Metamorphosis – Series I, II, III

It is November and it gets darker, earlier now.

We are kept inside by the cold and we do what we must.

We write, we paint, we talk, we smoke, we get stoned,

we fuck in the dark with our hands and our hearts.

We eat bagels with cream cheese and peanut butter,

make soups from barley, grains, roots from her Jewish grandmother.
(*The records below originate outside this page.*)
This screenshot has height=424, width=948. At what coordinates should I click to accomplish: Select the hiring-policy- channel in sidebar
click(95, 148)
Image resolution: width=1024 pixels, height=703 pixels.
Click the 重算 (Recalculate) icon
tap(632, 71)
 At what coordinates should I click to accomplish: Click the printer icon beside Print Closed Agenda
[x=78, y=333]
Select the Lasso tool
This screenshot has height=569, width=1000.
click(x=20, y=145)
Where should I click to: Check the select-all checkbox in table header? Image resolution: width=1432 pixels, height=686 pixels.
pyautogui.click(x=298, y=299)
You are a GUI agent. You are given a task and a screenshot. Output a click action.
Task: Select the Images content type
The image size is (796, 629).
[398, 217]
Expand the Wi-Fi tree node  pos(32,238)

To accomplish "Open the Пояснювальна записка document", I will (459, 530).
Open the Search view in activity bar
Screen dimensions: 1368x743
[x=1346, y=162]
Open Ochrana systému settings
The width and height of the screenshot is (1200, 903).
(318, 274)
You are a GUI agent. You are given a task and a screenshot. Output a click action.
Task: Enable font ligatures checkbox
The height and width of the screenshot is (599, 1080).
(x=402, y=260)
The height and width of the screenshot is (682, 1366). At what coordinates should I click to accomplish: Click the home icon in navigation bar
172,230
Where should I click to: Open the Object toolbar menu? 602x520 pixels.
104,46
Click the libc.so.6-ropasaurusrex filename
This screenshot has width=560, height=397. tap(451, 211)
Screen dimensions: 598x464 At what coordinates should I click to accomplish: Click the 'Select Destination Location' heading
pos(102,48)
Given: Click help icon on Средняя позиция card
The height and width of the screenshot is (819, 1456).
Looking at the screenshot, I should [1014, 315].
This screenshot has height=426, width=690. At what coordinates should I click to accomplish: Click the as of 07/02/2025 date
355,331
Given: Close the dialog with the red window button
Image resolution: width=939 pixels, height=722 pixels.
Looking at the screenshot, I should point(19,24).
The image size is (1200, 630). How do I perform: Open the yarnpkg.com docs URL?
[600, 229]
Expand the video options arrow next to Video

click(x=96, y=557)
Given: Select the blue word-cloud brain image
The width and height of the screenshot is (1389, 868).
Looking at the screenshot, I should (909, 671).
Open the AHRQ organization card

The house on Walnut St comes to life in the dark,

as we open ourselves to the night, the Arctic might,

as we weave in and out past the sullen streets

onto the flat wheat fields, now barren under the tall,

tall night of the Canadian prairies.

- 1987, Winnipeg, Canada.


bc1


bc2


bc3


This series of ink drawings called Metamorphosis was created in the freezing winter month of November 1987 in Winnipeg, Canada. I was studying TESL and English Literature at the U of W and was then living in a house on Walnut Street (we dubbed it the Nut House) as it comprised of painter Robert Reimer, jewellery artist Aliza Amihude, her boyfriend Doug, Elena Feldman, a fellow writer whose name fails me, artist Tim Bremser and myself. This is the only series of drawings I’ve ever produced.

~

Bernice Chauly is a writer/poet/photographer and lecturer. She is currently writing and researching a literary autobiography of her Chinese and Punjabi family diasporas, part of her M.A in Creative Writing at the English Dept of University Malaya. To view more of Bernice’s work, please visit her blog: bernicechauly.wordpress.com.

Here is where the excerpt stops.